Jerusalem Letters of Lasting Interest
No. 341 17 Elul 5756 / 1 September 1996
RELIGION IN ISRAEL: A CONSENSUS FOR
JEWISH TRADITION
Daniel J. Elazar
How Religious are Israeli Jews? / Even Secular
Jews Follow Common Jewish Practices / Patterns of Israeli Belief / The
Meaning of Religious Pluralism in Israel / Bleak Prospects for Reform and
Conservative Judaism / Israel and the Nature of Mediterranean Religion
How Religious are Israeli Jews?
The unexpected victory of the religious (meaning
Orthodox or ultra-Orthodox) parties in Israel's elections surprised many
people. For years, reporting from Israel and the comments of those Israelis
whom the reporters cover or interview has suggest- ed that Israeli Jews
are divided into two groups: the overwhelming majority who are secular
and a small minority who are religious. While figures, even percentages,
were not always stated, outsiders and even many insiders were left to assume
that 80 percent of Israelis fell into the secular camp and were being religiously
coerced in one way or another by the Orthodox 20 percent.
More than that, for most outsiders, all religious
Jews in Israel were assumed to be dressed in black, whether they were or
not. One almost never saw a picture of a religious Jew in modern dress
with a knitted kipa performing a religious act unless it was in connection
with their presumed nationalist fanaticism, i.e., Jewish settlers in the
territories either imposing on Arabs or resisting the Israeli government.
The May election brought the world up short. To
almost everyone's surprise, those "fanatically religious" Jews
suddenly seemed to have scored a major victory at the polls, providing
the critical votes for the election of Binyamin Netanyahu as prime minister
and themselves winning 23 seats in the new Knesset, just under 20 percent
of the total, which, when religious Knesset members from other parties
are added, brings the total religious representation up to 25 percent.
The shock of this should break through people's perceptive screens and
bring them to look again at the real situation in Israel, one which Israelis
and others who have followed the issue closely over the years have long
recognized.
The latest survey on the subject by the prestigious
Guttman Institute of Applied Social Research, published in 1993, tells
the true story.

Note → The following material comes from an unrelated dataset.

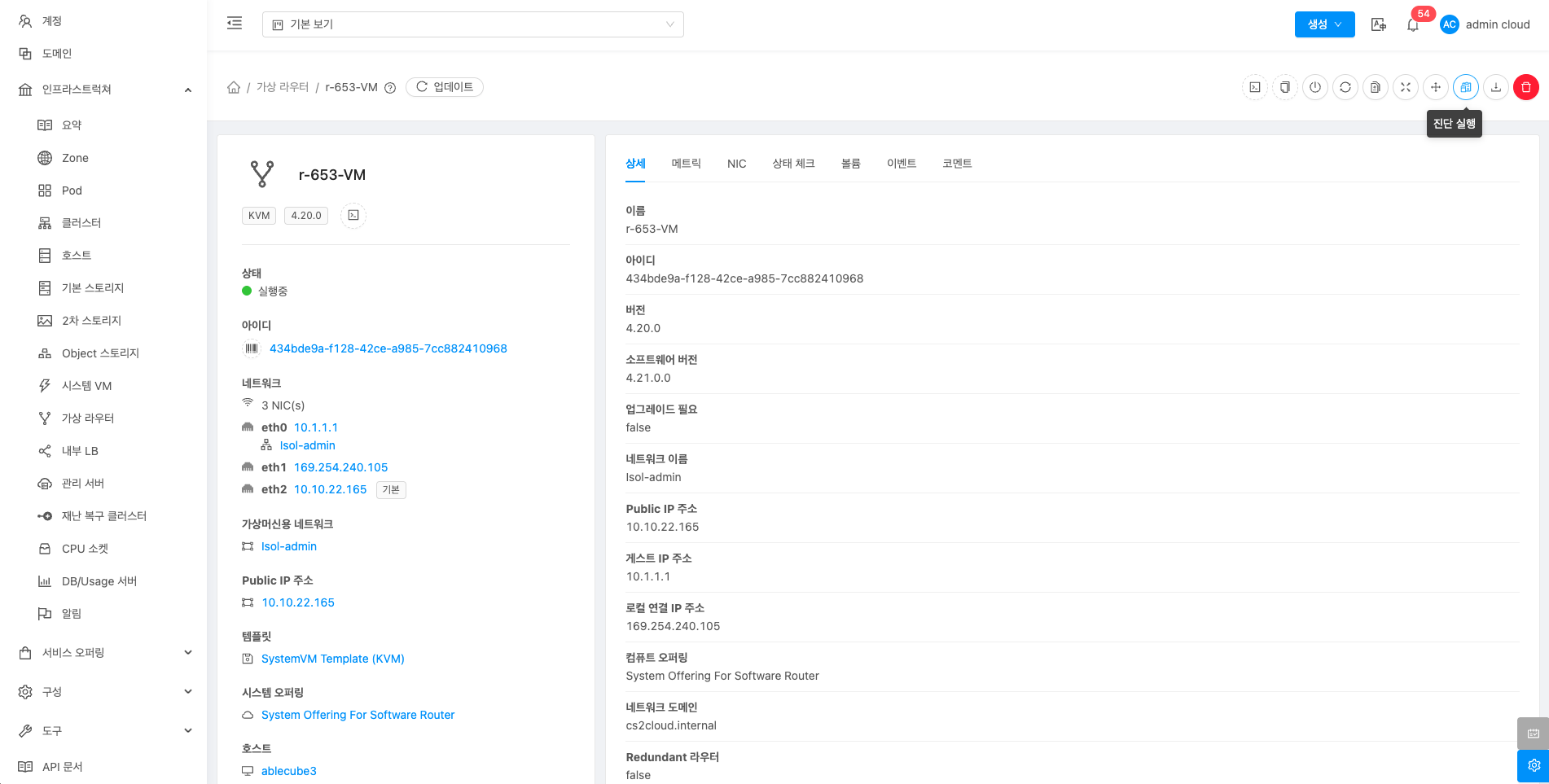This screenshot has width=1549, height=784.
Task: Open the 생성 create dropdown button
Action: pyautogui.click(x=1324, y=24)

The tables below summarize the critical results from that
study of Israeli Jews' beliefs and practices.
Taking into consideration the entire Jewish population,
Jewish religious practice is high on most of the usual measures. While
the maintenance of those Jewish observances could be explained as residual
among Israeli Jews still close to their traditional roots, the claims of
the same public with regard to Jewish belief, often a problem of some embarrassment
to those who wish to seem modern, is especially impressive.

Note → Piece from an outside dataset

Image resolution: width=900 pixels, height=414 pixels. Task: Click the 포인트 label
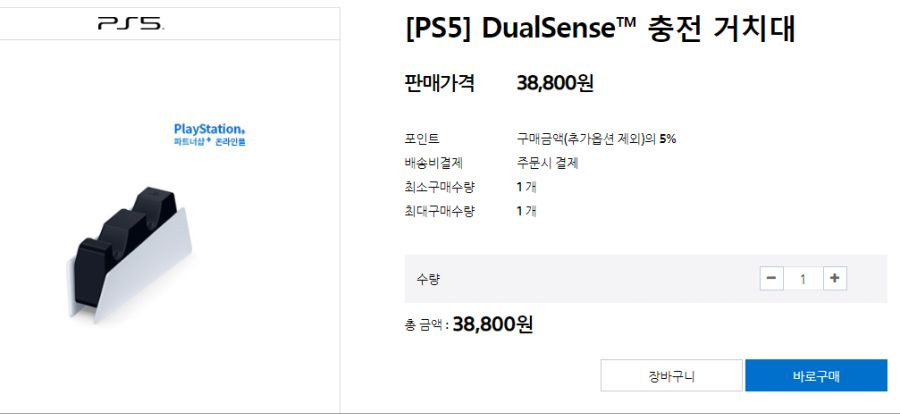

What we learn from this and other studies is that
Israel's Jews are not divided into two groups but into four: in Israeli
terms, ultra-Orthodox (haredim), religious Zionists (datiim), traditional
Jews (masortiim), and secular (hilonim). The ultra-Orthodox, those strangely
(to Western eyes) garbed, black hatted Jews who are featured in all the
pictures, represent only 8 percent of Israel's Jewish population.
Another 17 percent are religious Zionists who normally
are lost to view in the studies and the statistics because they are generally
lumped with everyone else. The religious Zionists are similar to the modern
or centrist Orthodox Jews in the diaspora, partaking of most or all aspects
of modern civilization except that they maintain Orthodox observance of
Jewish religious law and tradition.
The third group consists of the vast majority of
Israeli Jews, some 55 percent, who define themselves as "traditional."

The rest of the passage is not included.